**GESPEICHERTE ZEILEN:**
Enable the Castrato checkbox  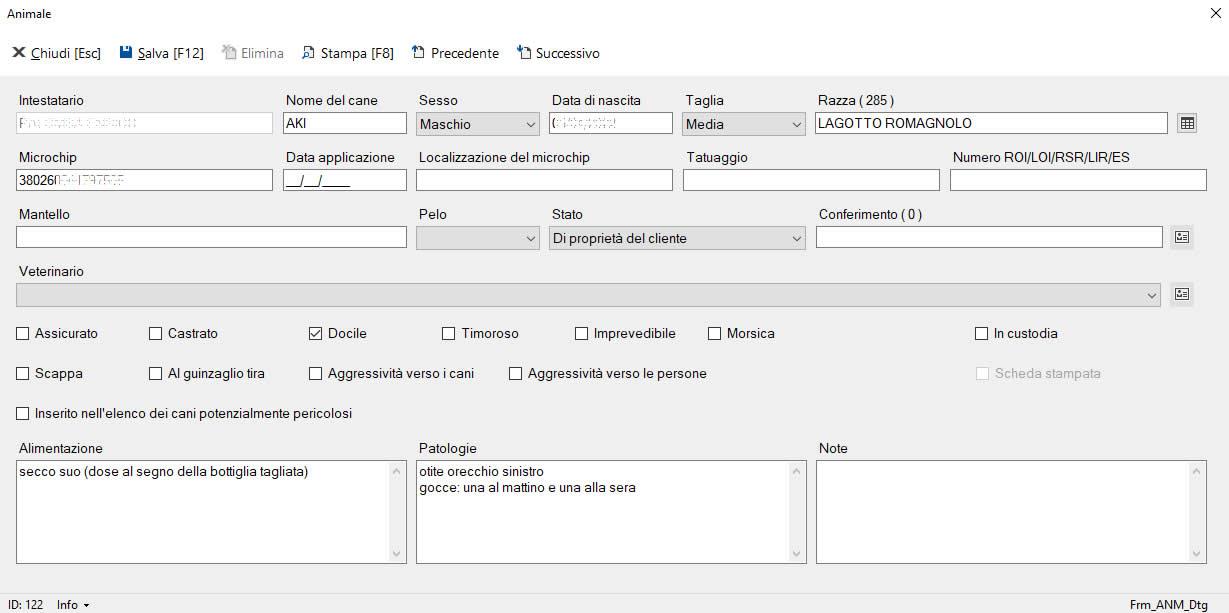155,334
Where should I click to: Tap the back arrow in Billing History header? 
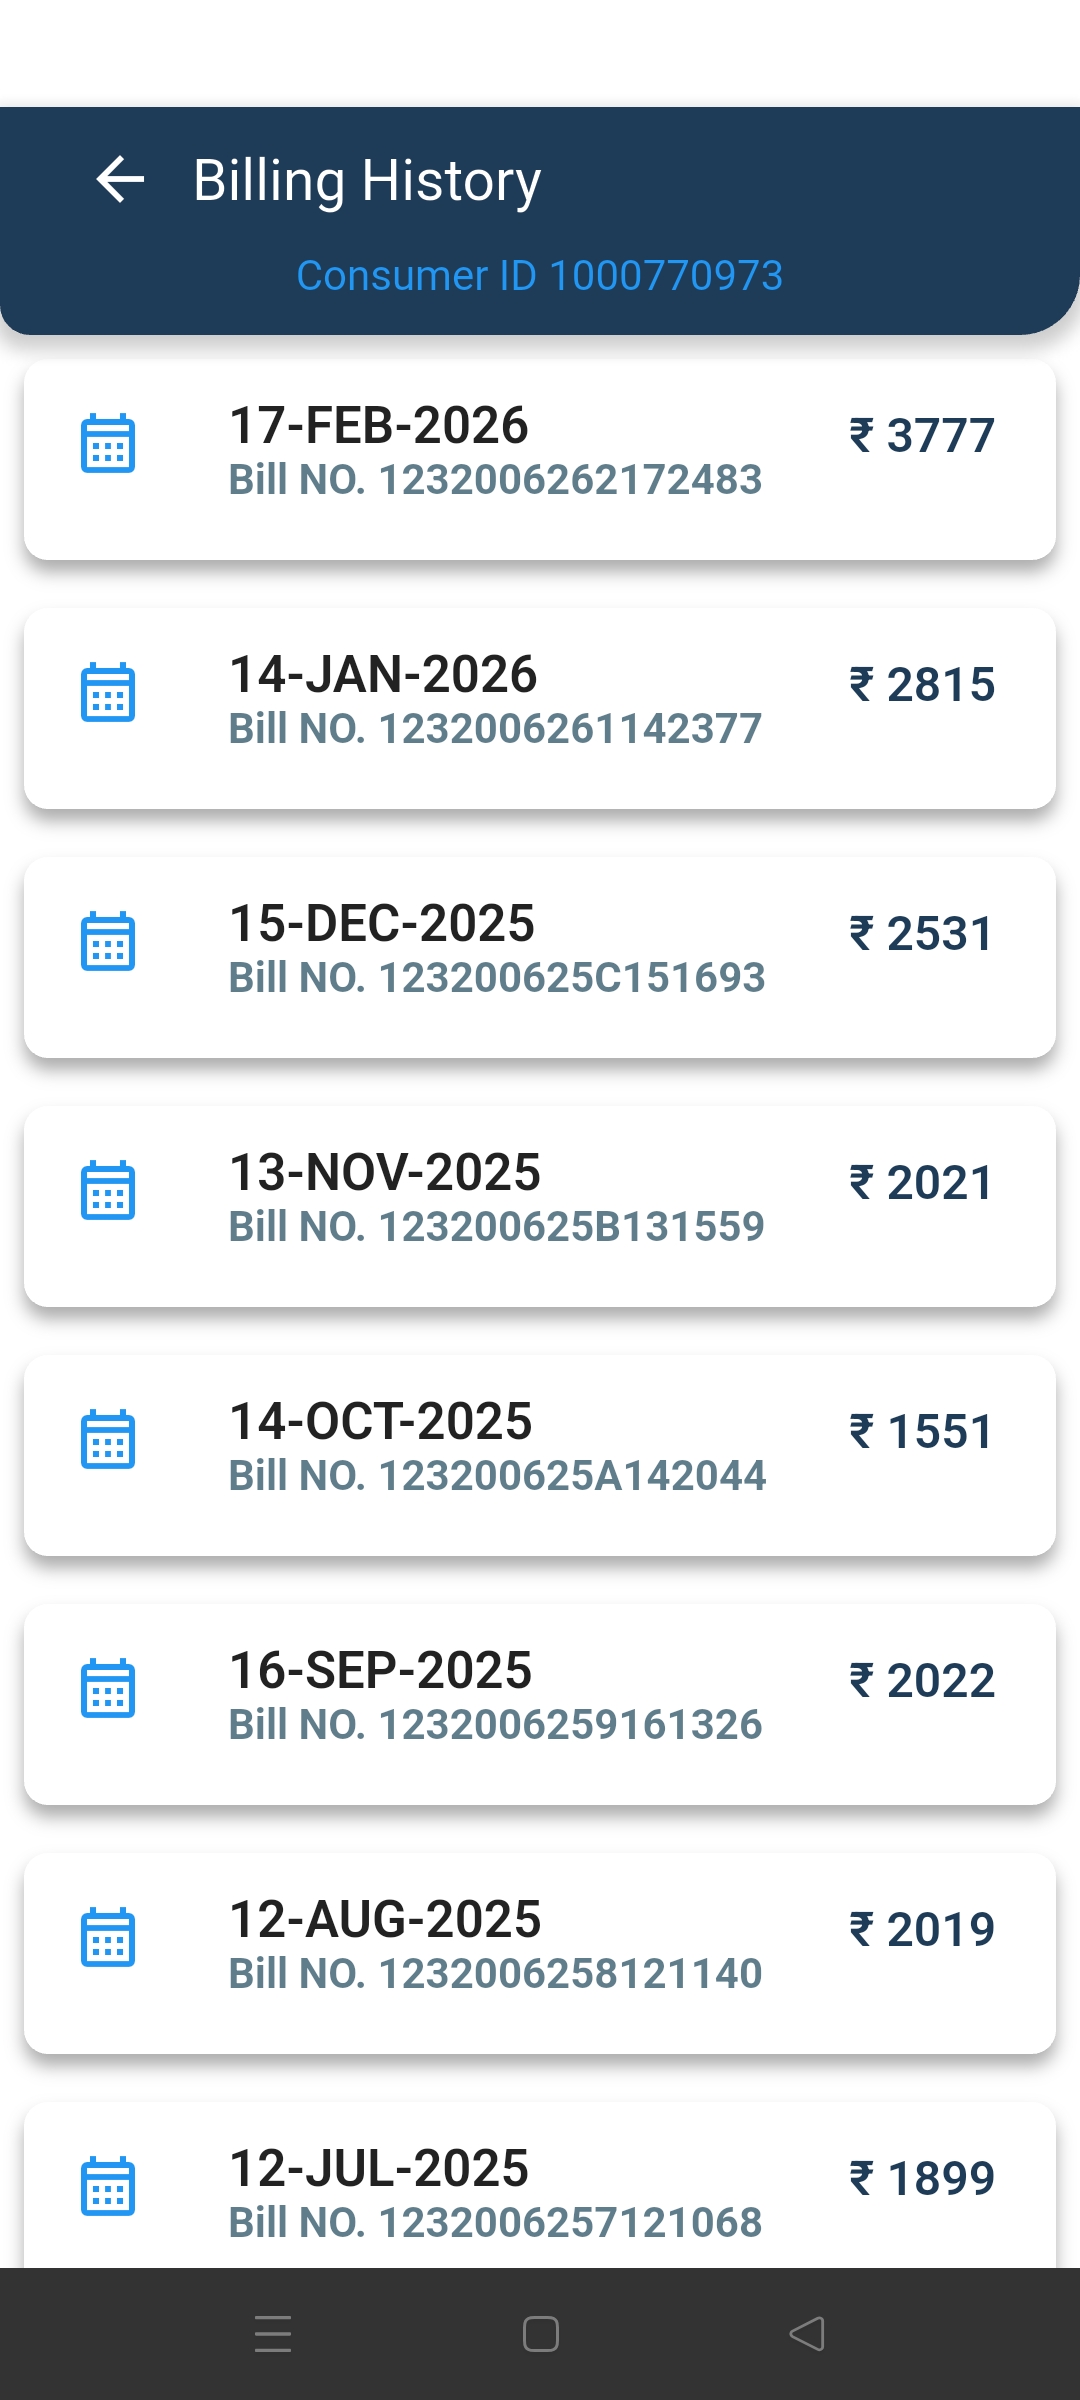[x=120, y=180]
--
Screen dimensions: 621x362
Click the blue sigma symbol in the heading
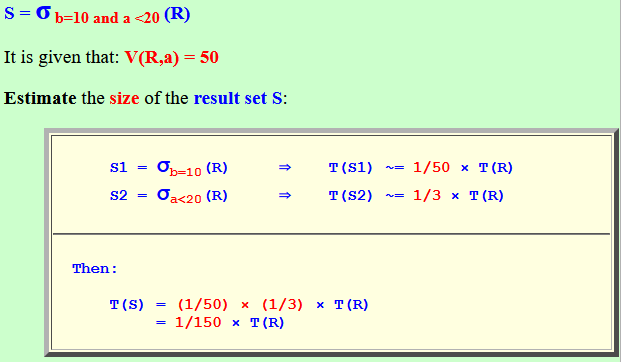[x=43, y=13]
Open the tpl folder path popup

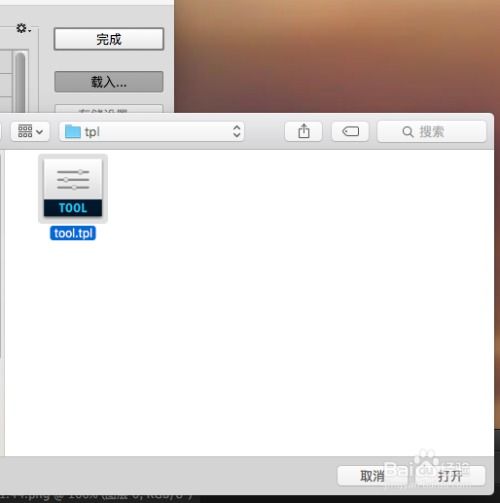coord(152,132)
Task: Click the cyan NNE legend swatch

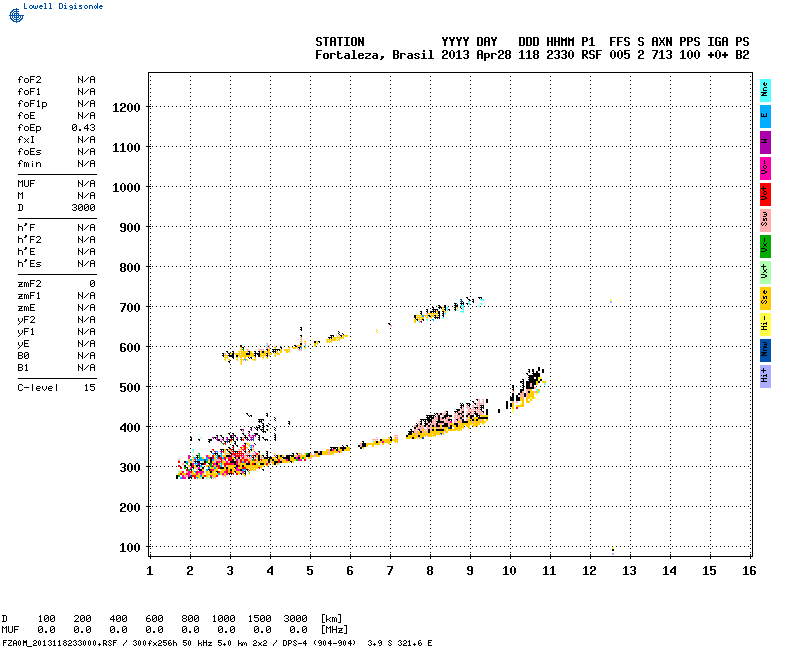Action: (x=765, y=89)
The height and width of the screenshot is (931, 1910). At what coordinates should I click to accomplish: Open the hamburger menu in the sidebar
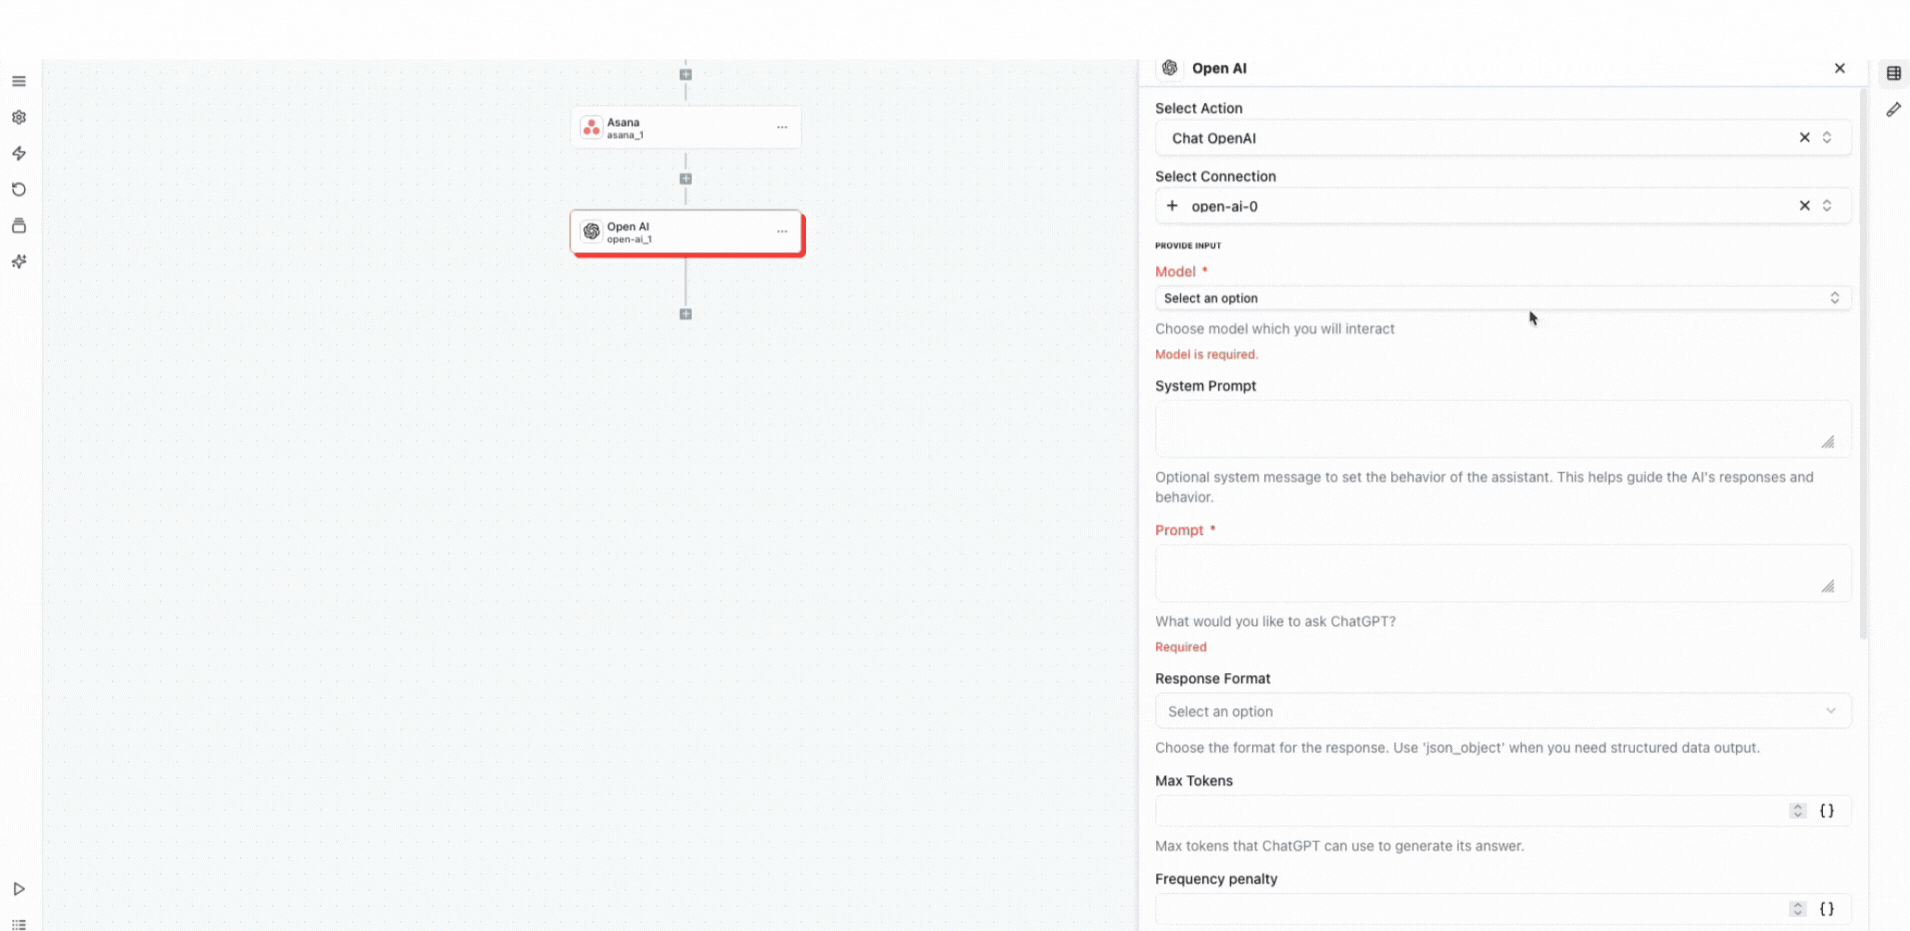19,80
--
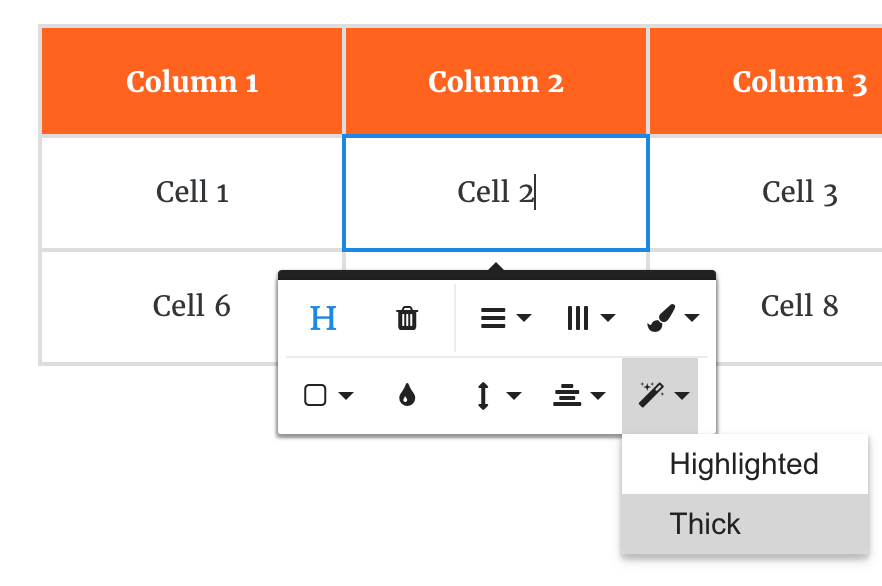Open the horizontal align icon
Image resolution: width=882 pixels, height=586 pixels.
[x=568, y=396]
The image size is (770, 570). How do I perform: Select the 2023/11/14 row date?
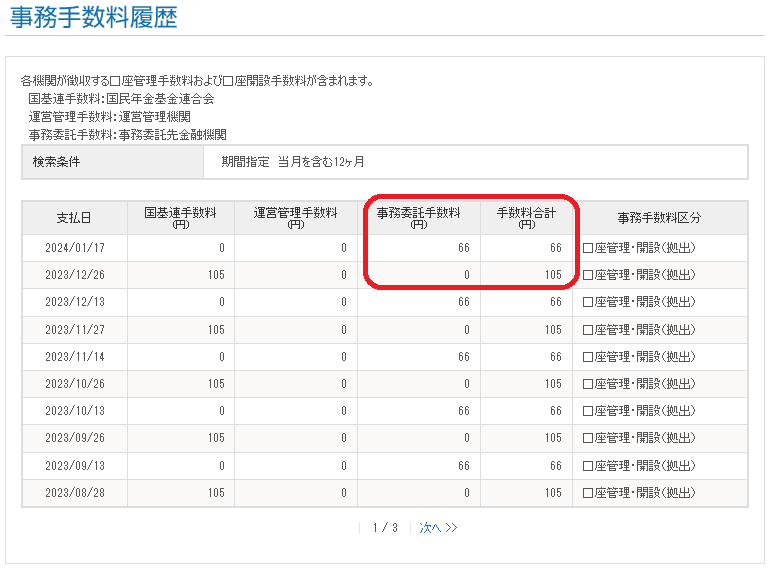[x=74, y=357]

**AUFGABE:** Gib den Abschnitt wortgetreu aus, der mit der Zeile mit "Screen dimensions: 621x362" beginnt und mit der Zeile mit "Action: (x=765, y=89)" endet, beide Zeilen eingeschlossen. Lass die Bilder in deiner Antwort weg.

**LÖSUNG ZUR AUFGABE:**
Screen dimensions: 621x362
Click the blue sigma symbol in the heading
[x=43, y=13]
Open the tpl folder path popup

coord(152,132)
Task: Click the cyan NNE legend swatch

Action: (x=765, y=89)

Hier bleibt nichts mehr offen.